La policía de Chicago ganó un concurso del Instituto Nacional de Justicia con un proyecto basado en la teoría de que la propagación del crimen sigue un determinado patrón, como una epidemia.
De modo que se podría predecir computacionalmente y, por tanto, evitar. No estamos muy lejos de la ficción de “Minority Report”, aquella película en la que la previsión de los delitos permitía detener a los probables criminales antes de que los cometieran. Ya sucede algo parecido en la concesión de visas y la aplicación de perfiles informáticos a quienes las solicitan.
Finn va más allá al explicar cómo Netflix utiliza las capacidades de los algoritmos para modelar el proceso creativo.

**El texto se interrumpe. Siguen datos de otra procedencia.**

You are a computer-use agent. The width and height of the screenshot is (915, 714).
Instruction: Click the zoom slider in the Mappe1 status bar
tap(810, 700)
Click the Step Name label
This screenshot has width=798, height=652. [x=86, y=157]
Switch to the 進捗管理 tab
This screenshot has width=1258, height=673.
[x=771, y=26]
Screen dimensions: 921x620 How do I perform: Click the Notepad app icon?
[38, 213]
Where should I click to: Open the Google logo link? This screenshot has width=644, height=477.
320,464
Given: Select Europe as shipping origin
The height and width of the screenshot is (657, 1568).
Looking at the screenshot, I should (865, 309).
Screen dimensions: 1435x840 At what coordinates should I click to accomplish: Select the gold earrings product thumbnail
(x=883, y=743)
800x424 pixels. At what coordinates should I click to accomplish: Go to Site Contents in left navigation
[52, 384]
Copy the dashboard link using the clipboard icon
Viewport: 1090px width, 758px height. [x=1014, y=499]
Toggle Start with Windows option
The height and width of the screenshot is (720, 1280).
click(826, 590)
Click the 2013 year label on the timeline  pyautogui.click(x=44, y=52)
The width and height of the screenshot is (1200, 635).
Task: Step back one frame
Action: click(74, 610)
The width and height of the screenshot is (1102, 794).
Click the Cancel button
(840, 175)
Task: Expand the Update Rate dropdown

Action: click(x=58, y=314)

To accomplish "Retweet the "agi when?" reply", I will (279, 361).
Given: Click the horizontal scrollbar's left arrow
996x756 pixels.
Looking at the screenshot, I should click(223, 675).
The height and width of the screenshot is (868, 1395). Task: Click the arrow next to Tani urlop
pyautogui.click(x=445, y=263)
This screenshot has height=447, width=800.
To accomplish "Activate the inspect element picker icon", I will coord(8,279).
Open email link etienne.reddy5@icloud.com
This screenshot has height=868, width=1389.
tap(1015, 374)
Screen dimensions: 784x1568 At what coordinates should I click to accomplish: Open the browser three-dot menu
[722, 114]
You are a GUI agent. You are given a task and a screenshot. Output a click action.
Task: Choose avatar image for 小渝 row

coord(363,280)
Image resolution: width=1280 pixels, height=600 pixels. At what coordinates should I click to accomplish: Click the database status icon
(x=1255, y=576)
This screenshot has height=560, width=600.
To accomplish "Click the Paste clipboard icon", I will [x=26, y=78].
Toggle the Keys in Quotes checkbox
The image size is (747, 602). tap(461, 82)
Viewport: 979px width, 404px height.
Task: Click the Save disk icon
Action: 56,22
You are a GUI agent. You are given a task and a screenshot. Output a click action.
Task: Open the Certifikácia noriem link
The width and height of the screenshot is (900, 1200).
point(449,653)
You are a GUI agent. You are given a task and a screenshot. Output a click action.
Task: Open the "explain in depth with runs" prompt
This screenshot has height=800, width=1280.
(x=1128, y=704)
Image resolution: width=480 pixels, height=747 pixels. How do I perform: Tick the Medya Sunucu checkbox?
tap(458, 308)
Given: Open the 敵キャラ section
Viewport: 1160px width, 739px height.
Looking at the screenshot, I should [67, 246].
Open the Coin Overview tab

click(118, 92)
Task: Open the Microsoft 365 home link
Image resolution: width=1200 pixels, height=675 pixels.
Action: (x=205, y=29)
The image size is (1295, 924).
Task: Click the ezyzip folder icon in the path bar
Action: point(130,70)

El problema se suscitará cuando los algoritmos "pasen de modelar a construir estructuras culturales".
En ese momento la creación de valor y su atribución a los respectivos procesos tendrá las mismas características en la emisión de criptomonedas que en los intercambios culturales, incluido el periodístico.
Para quienes se interesen en los efectos de la invasión de los algoritmos en nuestras vidas, ambas obras suponen un caudal de información y análisis sustancial. La lectura de Finn es más optimista que la de O’Neil.
Por último, si el lector quiere completar su visión de las amenazas y oportunidades concretas que la convergencia computacional supone para nuestro entorno, puede acogerse a la lectura del libro "The Four", de Scott Galloway, sobre la generación de oligopolios mundiales basados en la acumulación de big data por parte de unos pocos dueños del algoritmo, ángel o demonio de nuestra civilización.
Quizá concluya entonces que efectivamente Mark Zuckerberg, y no Karl Marx, es el judío más influyente en la historia de la economía mundial. Por mucho que él mismo no acabe de enterarse.